Specifically, I've been reading Philosophy of Science: A Very Short Introduction, by Samir Okasha. These very short introductions from Oxford U.P. are nifty little books. As is often the case with books, I'm drawn to these because they're physically pleasing--thin, nicely designed, easily fitted in the back pocket. I think I own about 10 of them now, everything from short intros to the Koran and to Islam to short intros on Descartes, Spinoza, Literary Theory, and Ancient Philosophy. If you know the subject already, the books are great refreshers, with updates on newer literature in the field. If you don't know the subject, they're great introductions (indeed) and point clearly to additional reading.

Among the topics I was drawn to in Okasha's book was the concept of multiple realization:

"How can science that studies entities that are ultimately physical not be reducible to physics? Granted that the higher sciences are in fact autonomous of physics, how is this possible? According to some philosophers, the answer lies in the fact that the objects studied by higher level sciences are 'multiply realized' at the physical level" (p. 56). The example of the concept Okasha deploys is demotic: ashtrays. That is, you can have a theory of or a design for ashtrays, but then when you go out into the world, you see that ashtrays are multiply and, figuratively speaking, infinitely realized. Even two ashtrays based on the same design are different. One has a nick in it, for example, or it's slightly warped. So any one ashtray cannot be completely reduced to the physics underlying. Another science, or two, is necessary to explain that one particular ashtray you're looking at.

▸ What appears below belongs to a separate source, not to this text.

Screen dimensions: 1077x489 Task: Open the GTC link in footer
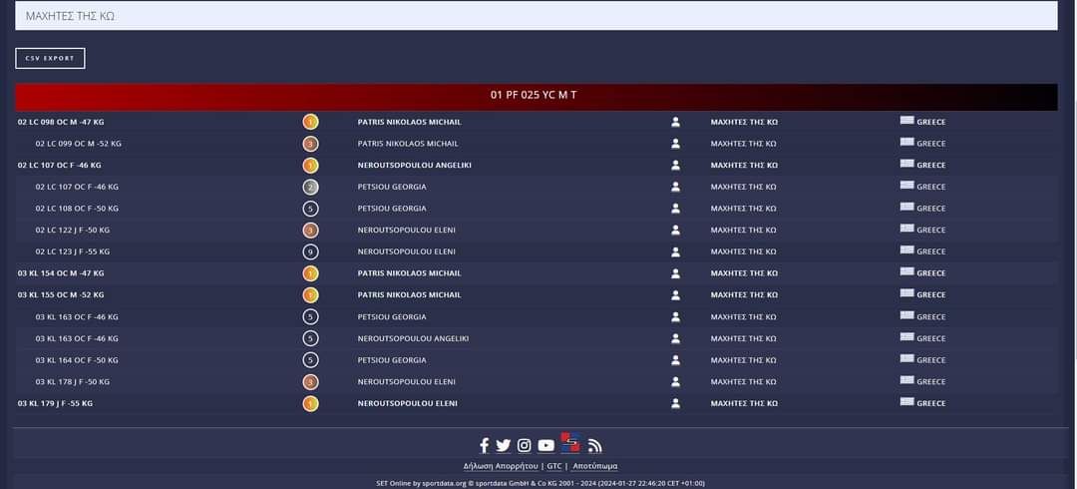tap(554, 466)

I like this concept because it articulates the way in which what is always seems to outrun or disrupt what is thought about what is. I like it also because I think poets are drawn more to the particular manifestations of reality as opposed to reality as generalized by scientists, custom, and so on. That one particular bird, city street (and moment on that city street), interchange with a person, sweater, kiss, cloud, or copy of Kant's writing (the copy with the coffee stain on page 92): these highly specific realizations are what, in most cases, first hook a poet's interest. Poets aren't necessarily opposed to concepts or categories, and a lot of poets, I think, aren't in fact interested in the particular. But most are. In this sense, the poetic way of looking at the world is not so different from the scientific way. I think in another context, Emily Dickinson (for example) would have become a botanist or an entomologist. Her poems are far more grounded than most readers expect or think. Almost all of them begin in close observation of a single realization: not "snake" in general, but a snake, seen on that day. Also, Wordsworth liked geometry--because it was, in his view (and according to the etymology), it was the science of measuring the earthy [geo + metric]. That is, it had to do with the planet that supported his beloved lake country and its multiple realizations. Most mathematicians now, I gather, do not think of geometry as the science of measuring the earth but as just another conceptual framework--another dialect of math, as it were.

Don't ask me why, but I think I'll end this particular realization of the blog here.